Electrifying staging of beautiful music NOT to be missed
By Owen James
I’ll begin with a disclaimer: I have been a huge fan of the cast recording for Ghost Quartet for many years, and was very excited to see this staging as the Australian Premiere. Dave Malloy’s score is delightful and odd, filled with moments of beauty and confusion alike. Antipodes Theatre, relatively new on the Melbournian theatre scene, have proven they are one to watch with this beautiful and haunting production.

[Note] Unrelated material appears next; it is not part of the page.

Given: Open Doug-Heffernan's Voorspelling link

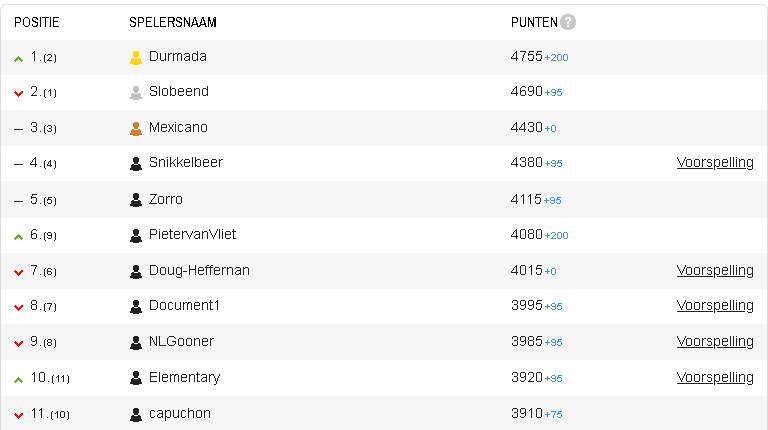Looking at the screenshot, I should coord(715,270).

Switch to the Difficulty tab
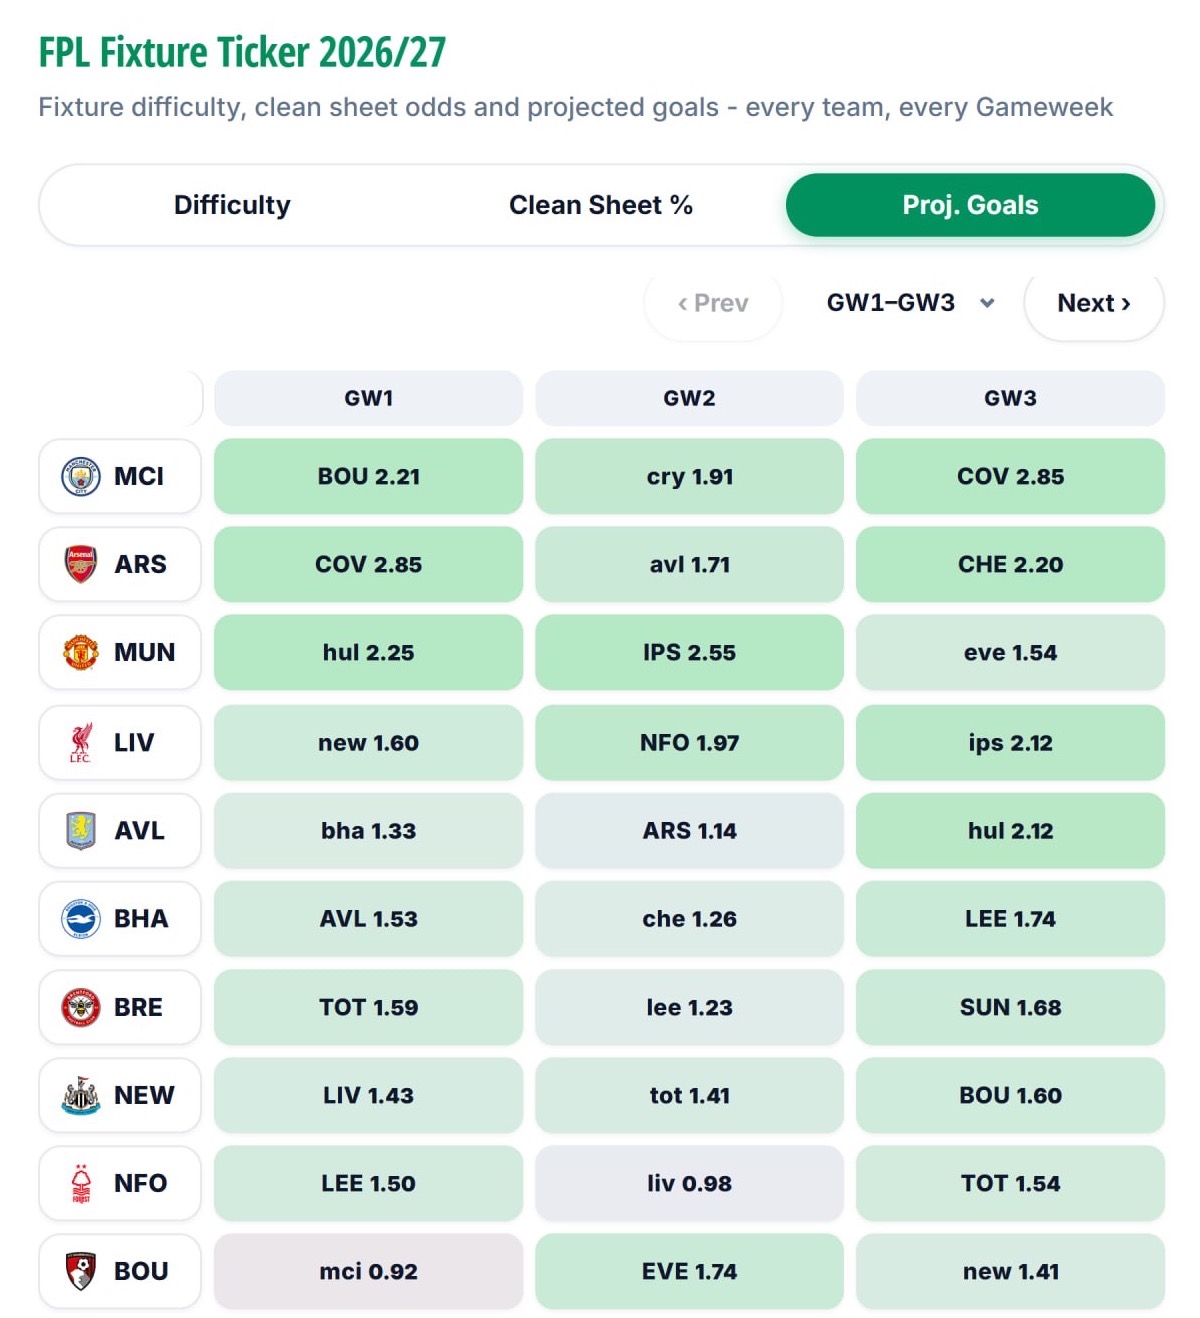(x=232, y=205)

Director and designer Brandon Pape has conjured (no pun intended) an atmosphere that is playful and eerie for Ghost Quartet to enchant its audiences with numerous entangling tales and characters. This song cycle about “love, death, and whisky” is sometimes relaxing, sometimes humorous, and sometimes genuinely chilling – but always enchanting. Storytelling is at the heart of Ghost Quartet, and Pape’s loungeroom-reminiscent setting – a place we often feel most comfortable – becomes the home of unnerving spectres as both original and familiar fables unravel. Malloy’s text must be mined for meaning, and Pape has translated layers of riddles into a moving and theatrically rich staging.
Musical Director David Butler has masterfully interpreted Dave Malloy’s malleable (or Malloyable?) score with grit and slickly rehearsed precision. You would be hard-pressed to find four voices that harmonise and blend as seamlessly as this cast who also play every note live: across piano, cello, drums, ukulele, synthesizers, organ, and other musical oddities. Not only have these four performers memorised the entire 90-minute score (a feat many pit musicians would struggle with), but perform an entire fifteen-minute section in pitch darkness. Audience members are also sometimes given the chance to contribute with percussive instrumentation – take the invitation if it’s offered.
Melissa David’s voice is a powerhouse of passion, delivering mesmerising numbers such as ‘Starchild’ and finalé ‘The Wind and Rain’ with both severity and sensitivity. Willow Sizer’s bewitchingly unique voice can seemingly transcend substance and style, becoming a terrifying instrument of its own amid the darkness. David Butler charms with improvised dialogue and delivers striking, dynamic and controlled vocals, and Patrick Schnur is cellist extraordinaire (turn a cello on its side and it can become a quasi-banjo, who knew?), often rounding out the quartet with invigorating baritone vocals.
Lighting design by Brandon Pape and Lachlan McLean is some of the most effective and evocative I have ever seen. Each song has a distinct and specific flavour, and the intimate Studio space of Gasworks transforms seamlessly into countless locations, both physical and conceptual. Sound Designer Jedd Schaeche is presented with a difficult challenge – an audience seated in the round with acoustic instruments playing in the same space live makes replicating the same balance for every seat near impossible. Unfortunately this means lyrics are often difficult to hear when the music is driving hard, a hinderance to an already oftentimes confusing and complicated book by Malloy.
To quote one audience member as they were leaving the theatre, “that last section has left me feeling sleepy, like I’m in a trance.” Ghost Quartet is a warmly hypnotic experience and a rare gem of a show, which this cast and creative team have brought to life with perfection.